Precision genome editing in plants via gene targeting and subsequent break-induced single-strand annealing.

Genome editing via artificial nucleases such as CRISPR/Cas9 has become popular in plants now. However, small insertions or deletions are major mutations and nucleotide substitutions rarely occur when DNA cleavage is induced. To induce nucleotide substitutions, a base editor utilizing dead or nickase-type Cas9 fused with deaminase have been developed. However, the direction and position of practical substitution are still limited. In this context, homologous recombination (HR)-mediated gene targeting (GT) has advantages because any mutations existing on the donor DNA are copied and passed onto the endogenous DNA. As HR-mediated GT is extremely rare in higher plants, positive-negative selection has been used to isolate cells in which GT has occurred. After successful selection, positive selection marker is no longer needed and should ideally be eliminated. In a previous study, we reported a seamless piggyBac-transposon-mediated marker elimination system.
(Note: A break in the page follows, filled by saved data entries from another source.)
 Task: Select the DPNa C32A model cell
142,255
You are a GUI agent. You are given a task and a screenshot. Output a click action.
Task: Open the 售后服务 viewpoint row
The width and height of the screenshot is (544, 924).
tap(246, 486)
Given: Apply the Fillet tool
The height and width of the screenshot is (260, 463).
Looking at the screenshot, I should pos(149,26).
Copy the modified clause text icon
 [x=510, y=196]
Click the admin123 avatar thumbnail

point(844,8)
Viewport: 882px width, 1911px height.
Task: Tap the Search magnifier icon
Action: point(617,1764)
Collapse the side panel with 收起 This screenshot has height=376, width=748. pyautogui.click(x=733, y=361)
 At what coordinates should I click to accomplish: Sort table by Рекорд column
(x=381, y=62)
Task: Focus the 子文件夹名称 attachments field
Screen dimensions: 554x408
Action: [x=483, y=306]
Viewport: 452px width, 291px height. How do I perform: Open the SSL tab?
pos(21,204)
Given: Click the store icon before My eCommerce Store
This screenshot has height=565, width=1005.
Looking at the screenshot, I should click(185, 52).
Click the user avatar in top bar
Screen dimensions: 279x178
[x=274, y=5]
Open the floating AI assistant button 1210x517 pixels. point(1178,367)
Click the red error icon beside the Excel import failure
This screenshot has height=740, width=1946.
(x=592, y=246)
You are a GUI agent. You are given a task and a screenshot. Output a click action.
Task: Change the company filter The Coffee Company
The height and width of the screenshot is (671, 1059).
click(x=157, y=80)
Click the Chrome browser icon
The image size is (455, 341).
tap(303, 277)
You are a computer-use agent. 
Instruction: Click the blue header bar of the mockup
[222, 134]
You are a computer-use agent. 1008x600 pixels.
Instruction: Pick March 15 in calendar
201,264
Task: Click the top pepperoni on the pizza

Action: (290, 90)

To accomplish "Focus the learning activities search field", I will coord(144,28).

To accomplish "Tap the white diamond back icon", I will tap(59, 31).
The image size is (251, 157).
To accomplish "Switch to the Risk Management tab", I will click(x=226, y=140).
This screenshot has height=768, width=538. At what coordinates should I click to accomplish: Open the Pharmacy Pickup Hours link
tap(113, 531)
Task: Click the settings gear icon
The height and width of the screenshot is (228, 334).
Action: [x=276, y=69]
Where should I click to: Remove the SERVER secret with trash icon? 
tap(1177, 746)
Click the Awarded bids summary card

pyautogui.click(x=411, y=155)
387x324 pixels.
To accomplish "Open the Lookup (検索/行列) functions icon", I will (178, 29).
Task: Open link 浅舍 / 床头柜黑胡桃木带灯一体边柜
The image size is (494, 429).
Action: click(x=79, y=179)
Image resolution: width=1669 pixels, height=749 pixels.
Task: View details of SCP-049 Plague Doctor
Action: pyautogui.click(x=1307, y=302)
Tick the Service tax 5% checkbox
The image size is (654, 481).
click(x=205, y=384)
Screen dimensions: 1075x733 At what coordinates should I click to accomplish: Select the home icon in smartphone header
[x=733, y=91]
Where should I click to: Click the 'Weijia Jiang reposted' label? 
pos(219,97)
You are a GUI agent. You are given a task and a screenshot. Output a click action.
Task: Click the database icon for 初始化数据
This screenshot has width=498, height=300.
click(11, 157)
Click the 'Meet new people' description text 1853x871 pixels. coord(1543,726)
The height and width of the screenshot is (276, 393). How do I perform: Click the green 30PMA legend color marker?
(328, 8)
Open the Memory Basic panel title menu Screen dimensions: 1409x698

Precision marker elimination efficiency in this system is very high. The piggyBac transposon integrates into the host genome at TTAA elements and excises without leaving a footprint at the excised site, so a TTAA sequence is necessary at the location of a positive selection marker. To compensate for this limitation, we have developed a novel marker elimination system using an I-SceI break and subsequent single-strand annealing (SSA)-mediated DNA repair system.